■ INPUT DATA ■
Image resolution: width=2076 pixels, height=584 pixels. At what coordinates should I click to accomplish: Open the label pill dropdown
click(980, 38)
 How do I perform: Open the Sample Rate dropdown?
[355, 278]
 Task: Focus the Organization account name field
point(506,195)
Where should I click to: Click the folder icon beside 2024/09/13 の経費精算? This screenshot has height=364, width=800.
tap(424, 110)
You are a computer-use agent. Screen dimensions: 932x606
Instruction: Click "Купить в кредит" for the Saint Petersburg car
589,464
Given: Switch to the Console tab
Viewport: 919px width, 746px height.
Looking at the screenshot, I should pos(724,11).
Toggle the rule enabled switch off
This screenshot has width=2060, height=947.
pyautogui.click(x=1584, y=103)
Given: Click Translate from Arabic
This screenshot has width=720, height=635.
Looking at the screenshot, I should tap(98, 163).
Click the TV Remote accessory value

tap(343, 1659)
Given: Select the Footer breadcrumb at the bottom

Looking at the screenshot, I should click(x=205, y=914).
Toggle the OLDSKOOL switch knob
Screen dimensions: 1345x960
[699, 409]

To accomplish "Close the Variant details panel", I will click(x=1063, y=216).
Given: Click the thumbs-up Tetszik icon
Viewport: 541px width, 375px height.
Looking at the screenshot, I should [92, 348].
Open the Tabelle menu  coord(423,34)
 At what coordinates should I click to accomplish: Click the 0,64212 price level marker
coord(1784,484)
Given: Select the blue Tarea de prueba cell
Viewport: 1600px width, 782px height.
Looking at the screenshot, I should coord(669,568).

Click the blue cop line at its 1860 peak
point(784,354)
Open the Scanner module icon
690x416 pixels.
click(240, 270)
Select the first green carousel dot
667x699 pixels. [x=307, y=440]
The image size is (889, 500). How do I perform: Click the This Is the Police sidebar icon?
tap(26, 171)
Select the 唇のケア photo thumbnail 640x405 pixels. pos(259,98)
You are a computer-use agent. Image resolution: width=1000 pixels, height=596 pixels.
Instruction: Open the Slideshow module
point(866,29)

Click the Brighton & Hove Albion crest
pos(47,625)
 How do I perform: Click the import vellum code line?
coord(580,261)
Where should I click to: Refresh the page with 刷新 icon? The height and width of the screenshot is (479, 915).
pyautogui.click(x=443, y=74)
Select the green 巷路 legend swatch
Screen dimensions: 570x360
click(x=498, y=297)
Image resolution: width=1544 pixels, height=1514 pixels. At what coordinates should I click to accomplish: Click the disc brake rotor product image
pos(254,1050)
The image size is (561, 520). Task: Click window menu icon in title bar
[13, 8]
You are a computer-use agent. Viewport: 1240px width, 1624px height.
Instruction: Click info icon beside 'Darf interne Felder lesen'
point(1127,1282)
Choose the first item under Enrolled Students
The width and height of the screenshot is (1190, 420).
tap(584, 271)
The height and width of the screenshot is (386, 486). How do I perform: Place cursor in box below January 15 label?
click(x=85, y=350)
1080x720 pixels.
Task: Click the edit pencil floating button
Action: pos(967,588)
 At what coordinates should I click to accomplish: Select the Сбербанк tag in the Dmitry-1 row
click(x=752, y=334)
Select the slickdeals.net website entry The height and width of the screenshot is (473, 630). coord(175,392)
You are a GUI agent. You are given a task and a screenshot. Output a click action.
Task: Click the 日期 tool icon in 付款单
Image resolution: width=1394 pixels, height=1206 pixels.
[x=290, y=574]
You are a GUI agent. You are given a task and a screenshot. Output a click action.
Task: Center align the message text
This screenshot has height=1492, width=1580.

■ REQUIREMENTS ■
Copy the lines above exactly, starting with the line that contains "Select the green 巷路 legend swatch" and ending with the line that contains "tap(584, 271)", with both of those lines included.

■ ANSWER TO THIS PROBLEM ■
Select the green 巷路 legend swatch
Screen dimensions: 570x360
click(x=498, y=297)
Image resolution: width=1544 pixels, height=1514 pixels. At what coordinates should I click to accomplish: Click the disc brake rotor product image
pos(254,1050)
The image size is (561, 520). Task: Click window menu icon in title bar
[13, 8]
You are a computer-use agent. Viewport: 1240px width, 1624px height.
Instruction: Click info icon beside 'Darf interne Felder lesen'
point(1127,1282)
Choose the first item under Enrolled Students
The width and height of the screenshot is (1190, 420).
tap(584, 271)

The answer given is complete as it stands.